It seems like every week another person we liked growing up is revealed to be a horrible person or, at the very least, full of stupid decisions. You know what we never hear about? People that we didn’t like turning out to be really great people. Like for instance I was not a huge fan of Skeletor growing up. First and foremost I hate skeletons. I am appalled that one lives inside me so I’m not super keen on talking ones with bad intentions. I found him endlessly frustrating as I never really understood his motivation or his aesthetic (he lives in a castle that looks like his face, I would level a castle that looked like my face!). Recently I’ve discovered that people have been producing memes where Skeletor spouts affirmations like:
What’s fascinating is how much I love this new Skeletor. How willing I am to accept that he has some rich inner life because someone has pasted some text on a picture of him. Why on earth am I so eager to connect with Skeletor!?

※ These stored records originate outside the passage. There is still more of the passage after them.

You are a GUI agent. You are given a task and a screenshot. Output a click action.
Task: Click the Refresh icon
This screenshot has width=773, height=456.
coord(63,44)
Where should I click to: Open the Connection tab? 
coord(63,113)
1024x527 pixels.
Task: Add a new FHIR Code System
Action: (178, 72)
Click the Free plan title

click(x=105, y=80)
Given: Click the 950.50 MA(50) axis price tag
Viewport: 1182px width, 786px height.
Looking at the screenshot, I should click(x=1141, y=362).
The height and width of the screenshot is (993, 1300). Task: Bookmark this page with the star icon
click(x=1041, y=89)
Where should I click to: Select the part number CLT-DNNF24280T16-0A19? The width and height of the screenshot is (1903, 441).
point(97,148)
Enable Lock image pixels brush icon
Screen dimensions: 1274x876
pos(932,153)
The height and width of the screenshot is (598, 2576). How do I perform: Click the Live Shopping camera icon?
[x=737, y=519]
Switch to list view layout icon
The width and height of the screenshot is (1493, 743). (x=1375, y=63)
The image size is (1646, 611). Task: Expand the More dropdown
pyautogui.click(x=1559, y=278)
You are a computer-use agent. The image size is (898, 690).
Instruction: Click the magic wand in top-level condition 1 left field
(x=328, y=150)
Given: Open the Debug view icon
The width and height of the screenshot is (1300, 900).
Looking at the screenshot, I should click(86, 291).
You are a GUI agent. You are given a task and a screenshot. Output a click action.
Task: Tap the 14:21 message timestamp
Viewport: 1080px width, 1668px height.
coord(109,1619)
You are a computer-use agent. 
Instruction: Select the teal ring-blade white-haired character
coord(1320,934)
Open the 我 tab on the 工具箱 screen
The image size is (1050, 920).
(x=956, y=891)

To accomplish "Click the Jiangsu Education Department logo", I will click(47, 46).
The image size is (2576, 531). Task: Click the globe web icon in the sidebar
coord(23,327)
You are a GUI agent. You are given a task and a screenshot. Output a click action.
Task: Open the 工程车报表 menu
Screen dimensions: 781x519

My question is this: who is someone you dislike intensely that you’d be surprised to find out that you may actually like? And what is it that they’d have to do in order to change your point of view?
This is a really really tough question for me to answer and I’ve been wrestling with it for days. Days! I can answer the first part of the question so easily: who is someone you dislike intensely? Well, there is of course the current newsmaker: Donald Trump, his birther cronies, people in the Tea Party, people on Fox News, racists, sexists, homophobes, people who post mean comments on YouTube…the list goes on. These people are just so overt in what they stand for; it is only natural for me to dislike them. And now here comes the part of your question that is truly challenging, what would they have to do to change my mind? Hmmmm, they would just have to embrace the opposite of what they do or stand for.
For the record, hero worship is the worst, isn’t it? Why do we expect people who produce good art to be admirable people? I still like Chinatown, Rosemary’s Baby and Bitter Moon, but would I want to have a hot tub time machine party with Roman Polanski? Ummm, nope, not in a zillion years.